One more year has turned into three more years. She has set personal records in six of the seven pentathlon events since 2022 — four of them at this year’s trials — as well as personal records for her overall pentathlon score in 2022, 2023 and 2024. Her best marks: 100-meter hurdles, 12.95; 200-meter dash, 24.05; 800 meters, 2:14.76; shot put, 48-1 ¾; javelin, 161-8; high jump, 6-0 3/4; long jump, 20-6 ¼; total score, 6,456 points.

“I used to get asked all the time, how are you still getting better?” she says. “I feel better now than when I was 21.”

Says Poole, “She’s worked hard, really, really hard. And she’s very much a student of her craft. She wants to know what you do, how you do it and why. You name it, she’s asking questions.”

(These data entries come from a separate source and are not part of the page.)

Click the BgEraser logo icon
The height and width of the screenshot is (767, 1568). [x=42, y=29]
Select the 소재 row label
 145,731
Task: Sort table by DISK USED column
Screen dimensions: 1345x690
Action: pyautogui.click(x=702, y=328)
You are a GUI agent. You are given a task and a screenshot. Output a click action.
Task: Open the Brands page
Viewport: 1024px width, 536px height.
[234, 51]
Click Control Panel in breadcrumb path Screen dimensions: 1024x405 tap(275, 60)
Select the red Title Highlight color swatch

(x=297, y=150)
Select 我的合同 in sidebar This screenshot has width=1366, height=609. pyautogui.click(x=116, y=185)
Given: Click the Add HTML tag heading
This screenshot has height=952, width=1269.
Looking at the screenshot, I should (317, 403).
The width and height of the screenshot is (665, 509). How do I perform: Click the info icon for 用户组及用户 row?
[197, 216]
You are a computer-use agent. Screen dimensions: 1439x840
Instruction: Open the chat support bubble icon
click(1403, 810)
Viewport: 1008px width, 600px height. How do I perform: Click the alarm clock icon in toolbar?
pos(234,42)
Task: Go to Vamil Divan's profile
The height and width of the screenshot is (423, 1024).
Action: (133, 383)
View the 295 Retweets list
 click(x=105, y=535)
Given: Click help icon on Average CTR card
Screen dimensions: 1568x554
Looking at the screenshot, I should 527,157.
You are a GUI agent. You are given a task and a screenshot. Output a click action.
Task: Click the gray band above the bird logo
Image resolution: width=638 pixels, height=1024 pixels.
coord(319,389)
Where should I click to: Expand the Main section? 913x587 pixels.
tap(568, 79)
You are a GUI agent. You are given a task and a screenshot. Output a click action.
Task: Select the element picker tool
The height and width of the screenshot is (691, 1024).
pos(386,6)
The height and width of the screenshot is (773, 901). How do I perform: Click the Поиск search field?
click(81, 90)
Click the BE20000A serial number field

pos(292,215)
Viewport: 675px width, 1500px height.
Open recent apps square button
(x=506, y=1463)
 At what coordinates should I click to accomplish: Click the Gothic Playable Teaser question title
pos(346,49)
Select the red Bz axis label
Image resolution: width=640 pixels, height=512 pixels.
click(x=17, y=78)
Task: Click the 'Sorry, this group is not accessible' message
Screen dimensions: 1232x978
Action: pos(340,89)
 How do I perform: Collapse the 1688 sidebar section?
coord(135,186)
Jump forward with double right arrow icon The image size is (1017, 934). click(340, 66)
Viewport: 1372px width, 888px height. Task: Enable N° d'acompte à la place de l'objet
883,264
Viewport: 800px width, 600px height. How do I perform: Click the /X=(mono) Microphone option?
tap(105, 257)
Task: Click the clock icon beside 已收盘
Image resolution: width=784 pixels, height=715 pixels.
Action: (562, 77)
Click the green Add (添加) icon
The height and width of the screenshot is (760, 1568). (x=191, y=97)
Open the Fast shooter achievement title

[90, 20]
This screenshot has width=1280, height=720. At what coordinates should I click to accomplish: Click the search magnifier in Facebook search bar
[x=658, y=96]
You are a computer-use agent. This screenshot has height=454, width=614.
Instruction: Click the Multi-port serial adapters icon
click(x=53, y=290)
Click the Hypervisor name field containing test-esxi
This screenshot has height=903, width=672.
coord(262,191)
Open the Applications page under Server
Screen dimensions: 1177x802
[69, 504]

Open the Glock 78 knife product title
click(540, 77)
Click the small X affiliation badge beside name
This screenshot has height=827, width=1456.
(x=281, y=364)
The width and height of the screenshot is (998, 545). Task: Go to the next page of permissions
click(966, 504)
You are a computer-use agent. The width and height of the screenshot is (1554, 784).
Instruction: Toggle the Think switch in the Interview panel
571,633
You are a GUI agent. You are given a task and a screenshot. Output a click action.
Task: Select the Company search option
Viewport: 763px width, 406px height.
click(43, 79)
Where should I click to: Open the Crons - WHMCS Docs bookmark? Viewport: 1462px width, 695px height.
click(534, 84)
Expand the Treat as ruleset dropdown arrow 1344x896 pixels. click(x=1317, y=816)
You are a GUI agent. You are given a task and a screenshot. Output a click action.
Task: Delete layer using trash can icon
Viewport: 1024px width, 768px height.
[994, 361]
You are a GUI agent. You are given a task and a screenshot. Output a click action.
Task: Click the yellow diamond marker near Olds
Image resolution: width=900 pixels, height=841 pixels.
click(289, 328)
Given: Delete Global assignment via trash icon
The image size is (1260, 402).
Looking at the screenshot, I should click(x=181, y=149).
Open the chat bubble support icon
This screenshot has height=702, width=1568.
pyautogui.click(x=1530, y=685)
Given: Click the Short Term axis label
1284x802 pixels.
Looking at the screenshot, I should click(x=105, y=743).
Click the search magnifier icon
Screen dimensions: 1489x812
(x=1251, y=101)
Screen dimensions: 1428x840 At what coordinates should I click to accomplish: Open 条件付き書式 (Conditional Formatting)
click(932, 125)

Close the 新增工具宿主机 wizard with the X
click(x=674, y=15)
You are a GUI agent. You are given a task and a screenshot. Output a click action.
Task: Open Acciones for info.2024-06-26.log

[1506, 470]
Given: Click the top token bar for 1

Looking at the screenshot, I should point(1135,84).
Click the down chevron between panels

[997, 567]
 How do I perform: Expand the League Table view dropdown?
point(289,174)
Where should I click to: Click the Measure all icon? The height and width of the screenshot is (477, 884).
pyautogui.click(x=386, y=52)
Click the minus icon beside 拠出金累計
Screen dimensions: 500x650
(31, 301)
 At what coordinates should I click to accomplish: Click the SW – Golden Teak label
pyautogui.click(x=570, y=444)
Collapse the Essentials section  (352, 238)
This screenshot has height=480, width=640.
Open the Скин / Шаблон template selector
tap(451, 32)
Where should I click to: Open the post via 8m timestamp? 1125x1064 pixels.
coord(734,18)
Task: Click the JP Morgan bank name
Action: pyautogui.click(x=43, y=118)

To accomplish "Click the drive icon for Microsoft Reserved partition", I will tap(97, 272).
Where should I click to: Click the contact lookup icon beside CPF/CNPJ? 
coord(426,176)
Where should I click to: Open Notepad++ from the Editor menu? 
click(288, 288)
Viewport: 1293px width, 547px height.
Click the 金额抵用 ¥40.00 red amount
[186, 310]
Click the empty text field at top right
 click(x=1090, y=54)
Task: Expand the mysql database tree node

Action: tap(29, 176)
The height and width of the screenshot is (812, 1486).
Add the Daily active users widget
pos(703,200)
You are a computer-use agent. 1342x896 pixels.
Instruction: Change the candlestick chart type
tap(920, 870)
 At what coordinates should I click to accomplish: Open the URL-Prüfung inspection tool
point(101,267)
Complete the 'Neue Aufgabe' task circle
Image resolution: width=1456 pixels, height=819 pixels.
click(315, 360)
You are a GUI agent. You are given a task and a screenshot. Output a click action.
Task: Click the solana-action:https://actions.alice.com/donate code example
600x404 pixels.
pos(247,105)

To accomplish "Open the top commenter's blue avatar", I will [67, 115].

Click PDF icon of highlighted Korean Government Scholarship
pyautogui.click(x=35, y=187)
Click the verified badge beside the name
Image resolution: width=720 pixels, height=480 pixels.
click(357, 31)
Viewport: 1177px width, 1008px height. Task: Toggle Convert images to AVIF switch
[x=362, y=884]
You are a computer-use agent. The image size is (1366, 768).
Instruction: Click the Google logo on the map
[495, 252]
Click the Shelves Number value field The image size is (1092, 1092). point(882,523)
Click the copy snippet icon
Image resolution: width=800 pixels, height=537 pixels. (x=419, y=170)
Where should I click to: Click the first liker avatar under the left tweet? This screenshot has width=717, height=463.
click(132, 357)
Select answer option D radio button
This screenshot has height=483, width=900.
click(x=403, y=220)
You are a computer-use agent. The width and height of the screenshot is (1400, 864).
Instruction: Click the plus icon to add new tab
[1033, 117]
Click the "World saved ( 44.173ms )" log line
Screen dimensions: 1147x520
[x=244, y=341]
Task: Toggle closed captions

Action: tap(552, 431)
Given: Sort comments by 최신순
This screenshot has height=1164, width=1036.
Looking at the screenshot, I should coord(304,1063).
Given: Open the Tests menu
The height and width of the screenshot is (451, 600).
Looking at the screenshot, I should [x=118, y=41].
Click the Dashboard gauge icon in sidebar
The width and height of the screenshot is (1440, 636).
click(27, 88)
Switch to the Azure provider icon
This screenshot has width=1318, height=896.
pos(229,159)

Poole says Hawkins, who married fellow Utah State athlete C.J. O’Neal, spends eight hours a day developing skills, running, lifting weights, rehabbing, consulting nutritionists and physical therapists, meeting with sponsors, and maintaining her strong social-media presence.

Chari Hawkins competes in the women's heptathlon javelin throw during the U.S. Track and Field Olympic Team Trials, Monday, June 24, 2024, in Eugene, Ore. | Charlie Neibergall, Associated Press
Chari Hawkins competes in the women's heptathlon javelin throw during the U.S. Track and Field Olympic Team Trials, Monday, June 24, 2024, in Eugene, Ore. | Charlie Neibergall, Associated Press

Personable, quotable and accessible, she has almost 1 million followers on Instagram. She plays to her audience unabashedly. In one of her posts, she strikes various poses and does wind sprints on what appears to be the Salt Flats, while offering her own homespun advice — “Take care of you — make sure you’re finding time to be happy.”

“She’s very good at promotions,” says Poole.

“In 2016 I made a decree to myself … that’s how my social media started,” she says. “It’s just an online journal … one day this is going to be my best event.”

All of the above makes her a magnet for sponsorships. She signed a deal with Brooks this year and has deals with several other companies.

As for the future, she says, “I always ask my family, ‘Are we still having fun, are we still getting better and does it make sense for life?’ I haven’t made any decisions yet.”